* **Data shown**:
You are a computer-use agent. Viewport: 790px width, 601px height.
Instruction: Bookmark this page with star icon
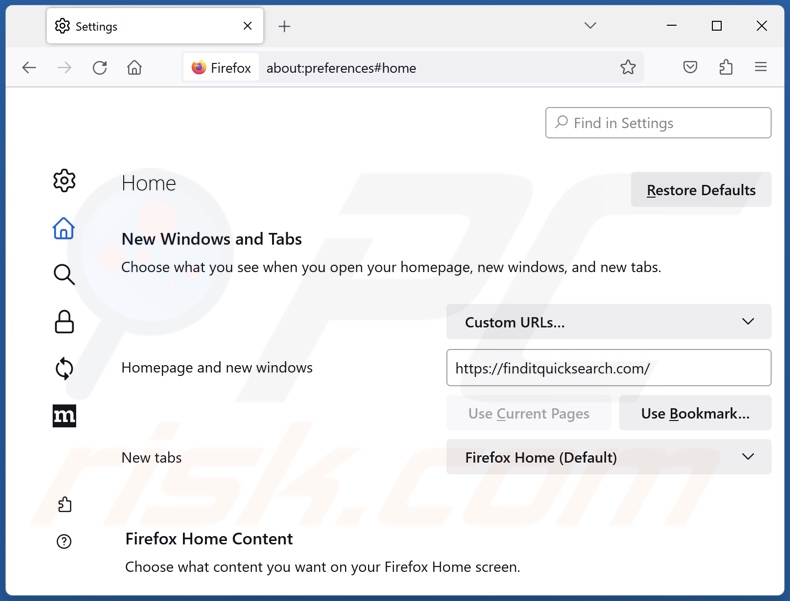tap(627, 68)
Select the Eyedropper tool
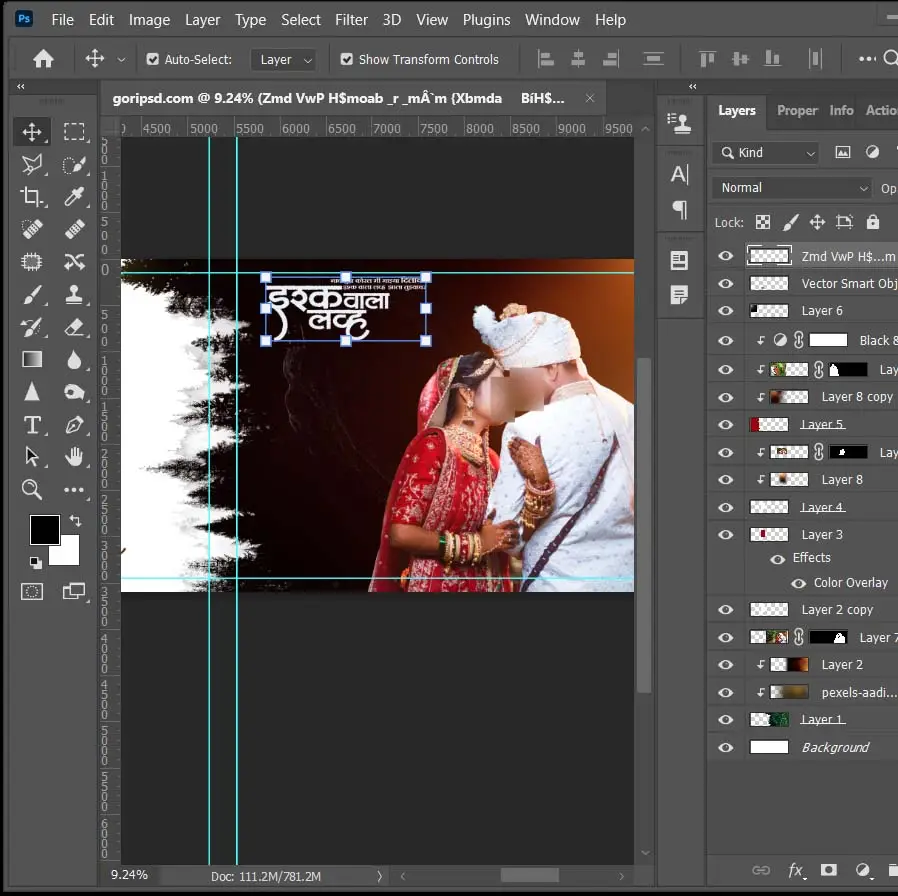This screenshot has height=896, width=898. tap(74, 197)
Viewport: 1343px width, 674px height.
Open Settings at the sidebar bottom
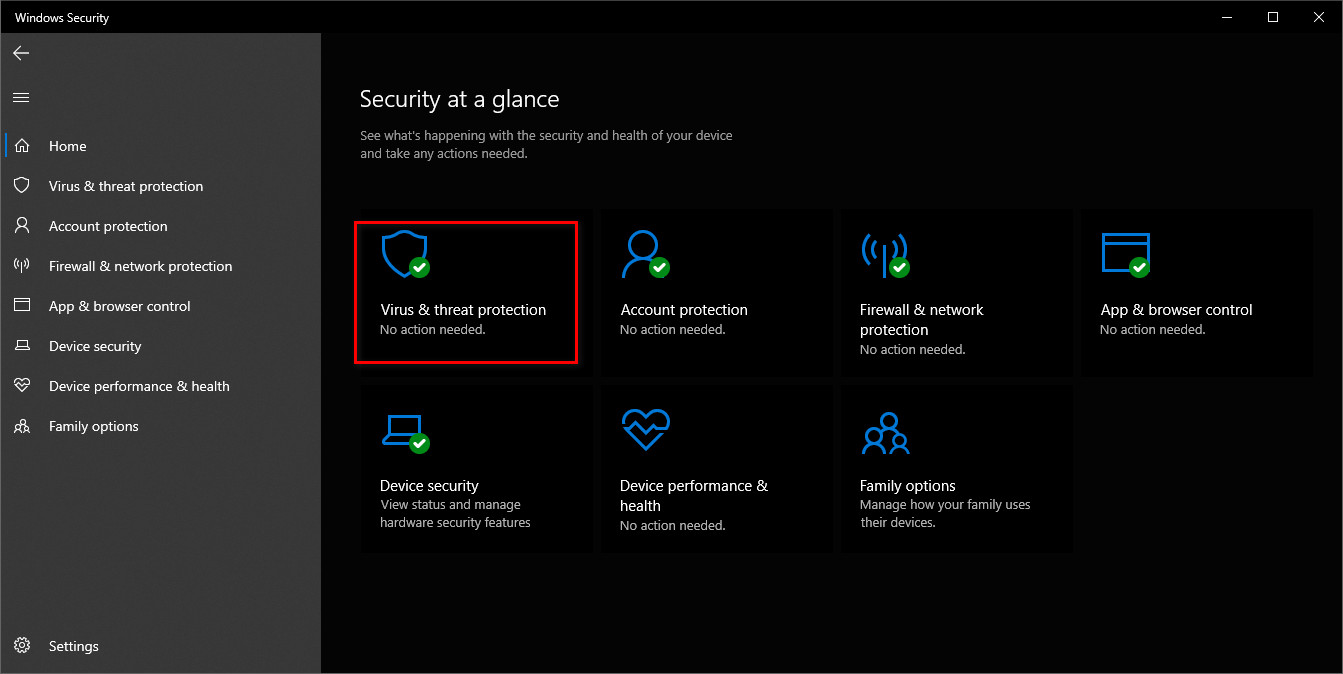pos(73,646)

* **What the task requires**: Repeat everything in the material above, from the line containing "Viewport: 1343px width, 674px height." down to the end, word for word and without the pictures.

* **Output for this exercise**:
Viewport: 1343px width, 674px height.
Open Settings at the sidebar bottom
pos(73,646)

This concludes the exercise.